Excerpted records section start
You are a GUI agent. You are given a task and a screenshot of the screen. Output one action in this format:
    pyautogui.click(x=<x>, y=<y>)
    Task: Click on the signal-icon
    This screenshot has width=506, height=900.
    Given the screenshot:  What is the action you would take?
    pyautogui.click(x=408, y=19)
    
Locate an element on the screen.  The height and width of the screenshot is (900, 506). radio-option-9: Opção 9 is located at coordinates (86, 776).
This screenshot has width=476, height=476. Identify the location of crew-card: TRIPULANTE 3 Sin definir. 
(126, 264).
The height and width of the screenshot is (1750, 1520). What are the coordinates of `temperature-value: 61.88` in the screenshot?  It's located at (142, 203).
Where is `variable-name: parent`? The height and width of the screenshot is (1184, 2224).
Excerpted records section end
Can you turn all the items above into a numbered list, leaving out any blank lines?

> Response to this task
1. You are a GUI agent. You are given a task and a screenshot of the screen. Output one action in this format:
2.     pyautogui.click(x=<x>, y=<y>)
3.     Task: Click on the signal-icon
4.     This screenshot has width=506, height=900.
5.     Given the screenshot:  What is the action you would take?
6.     pyautogui.click(x=408, y=19)
7. Locate an element on the screen.  The height and width of the screenshot is (900, 506). radio-option-9: Opção 9 is located at coordinates (86, 776).
8. This screenshot has width=476, height=476. Identify the location of crew-card: TRIPULANTE 3 Sin definir. 
9. (126, 264).
10. The height and width of the screenshot is (1750, 1520). What are the coordinates of `temperature-value: 61.88` in the screenshot?  It's located at (142, 203).
11. Where is `variable-name: parent`? The height and width of the screenshot is (1184, 2224).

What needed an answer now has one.